Established in 1927, 7-Eleven is the largest convenience store chain in the world with more than 50,900 stores in sixteen countries — amazingly, only 10,200 are in North America. Of the latter, at least 150 or 200 are in New York’s five boroughs and out of all of these, one, in the financial district, is a concept store showing a new logo and new exterior and interior design. Long-time reader Brand New reader, Jack Curry, spotted the new store and shared some pictures and intel with us.
Update: The new store was designed by Dublin, OH-based WD Partners.
As new 7-Eleven stores open throughout the country, and particularly in New York, where they exploded aggressively in the last ten years, the interiors and exteriors have grown relatively nicer, cleaner, and more welcoming. Nothing too fancy or much of a destination but it made the Slurpee-hunting experience a little more enjoyable. We’ve also seen 7-Eleven overseas adapt a much-lauded identity designed by BVD for its coffee offering but this is the first time we see an official new logo and complete rethinking of the store.
Our man on the street, Jack, asked one of the store’s employee’s about the new store and got just enough juicy stuff like the concept being nicknamed “7-Eleven Next Generation” and this store being the first of four or five other concept stores with one of them soon to open in Chicago. Jack also noted that all the branded materials (cups, napkins, etc.) still have the existing logo, which indicates there is no intention to go completely broad with this change yet.

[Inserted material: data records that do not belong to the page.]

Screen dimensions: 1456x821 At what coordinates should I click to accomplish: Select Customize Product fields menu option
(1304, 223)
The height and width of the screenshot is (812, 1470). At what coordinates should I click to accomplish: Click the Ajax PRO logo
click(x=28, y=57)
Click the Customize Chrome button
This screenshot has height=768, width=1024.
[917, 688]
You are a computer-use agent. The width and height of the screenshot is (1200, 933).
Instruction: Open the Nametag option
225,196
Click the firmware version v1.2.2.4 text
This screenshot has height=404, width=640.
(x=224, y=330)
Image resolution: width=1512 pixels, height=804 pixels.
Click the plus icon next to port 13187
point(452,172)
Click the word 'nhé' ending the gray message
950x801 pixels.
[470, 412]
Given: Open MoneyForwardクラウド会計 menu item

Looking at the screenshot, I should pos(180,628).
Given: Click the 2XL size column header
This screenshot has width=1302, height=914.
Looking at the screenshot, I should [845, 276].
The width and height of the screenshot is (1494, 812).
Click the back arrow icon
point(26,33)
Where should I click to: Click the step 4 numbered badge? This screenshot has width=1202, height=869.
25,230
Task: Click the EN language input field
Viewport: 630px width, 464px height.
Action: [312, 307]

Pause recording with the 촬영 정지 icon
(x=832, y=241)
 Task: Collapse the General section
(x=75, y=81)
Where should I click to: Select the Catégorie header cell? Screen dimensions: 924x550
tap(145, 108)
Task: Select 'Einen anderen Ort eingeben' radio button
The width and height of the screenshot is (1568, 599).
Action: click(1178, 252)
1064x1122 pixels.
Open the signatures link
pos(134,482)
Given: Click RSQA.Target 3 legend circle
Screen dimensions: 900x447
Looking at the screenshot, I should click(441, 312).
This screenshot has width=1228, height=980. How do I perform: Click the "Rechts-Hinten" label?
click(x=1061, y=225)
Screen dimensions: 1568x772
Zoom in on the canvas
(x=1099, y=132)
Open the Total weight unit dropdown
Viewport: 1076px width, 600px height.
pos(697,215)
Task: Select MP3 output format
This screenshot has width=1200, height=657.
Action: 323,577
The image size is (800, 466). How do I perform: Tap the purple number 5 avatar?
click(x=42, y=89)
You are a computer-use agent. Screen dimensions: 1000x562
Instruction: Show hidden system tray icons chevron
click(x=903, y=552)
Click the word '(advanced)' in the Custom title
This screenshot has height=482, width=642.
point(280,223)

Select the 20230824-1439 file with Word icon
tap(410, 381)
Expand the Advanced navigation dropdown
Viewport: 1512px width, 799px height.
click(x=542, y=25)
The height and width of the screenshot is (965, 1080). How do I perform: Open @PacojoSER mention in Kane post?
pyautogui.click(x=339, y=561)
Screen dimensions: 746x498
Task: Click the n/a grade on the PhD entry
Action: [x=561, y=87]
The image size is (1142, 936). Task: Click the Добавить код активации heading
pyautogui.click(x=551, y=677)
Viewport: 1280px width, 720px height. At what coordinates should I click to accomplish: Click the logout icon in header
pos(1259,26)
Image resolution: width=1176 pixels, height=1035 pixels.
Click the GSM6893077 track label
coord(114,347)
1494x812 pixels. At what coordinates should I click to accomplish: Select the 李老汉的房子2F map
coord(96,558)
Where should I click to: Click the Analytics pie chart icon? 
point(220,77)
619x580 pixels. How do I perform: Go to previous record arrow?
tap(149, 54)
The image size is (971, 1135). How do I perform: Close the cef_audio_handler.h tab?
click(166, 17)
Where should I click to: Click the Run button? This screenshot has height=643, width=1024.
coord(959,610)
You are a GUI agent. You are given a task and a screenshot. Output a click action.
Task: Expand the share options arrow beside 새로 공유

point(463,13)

The new store looks quite good. The most surprising thing is the lack of the ubiquitous horizontal green and red stripes that are everywhere in the existing stores. A proper branding element but not the most flattering. In the new store, the most common element is the use of a bold slab serif — TheSerif Black Plain — that carries all the messaging and designates the different stations in a relatively funny way. All of the materials and textures of the store are also a welcome change; from the flat, white paint to wood panels, white tiles, and plenty of vibrant green furniture. And last but not least, the potential new logo: I’ve always enjoyed the 7-Eleven logo and there is a high level of recognition in the uppercase lettering so I feel like it’s not the most efficient move to go to a lowercase name, although I really like how the “eleven” nestles under the “7”. Overall, this would definitely be a welcome change for the store on all fronts.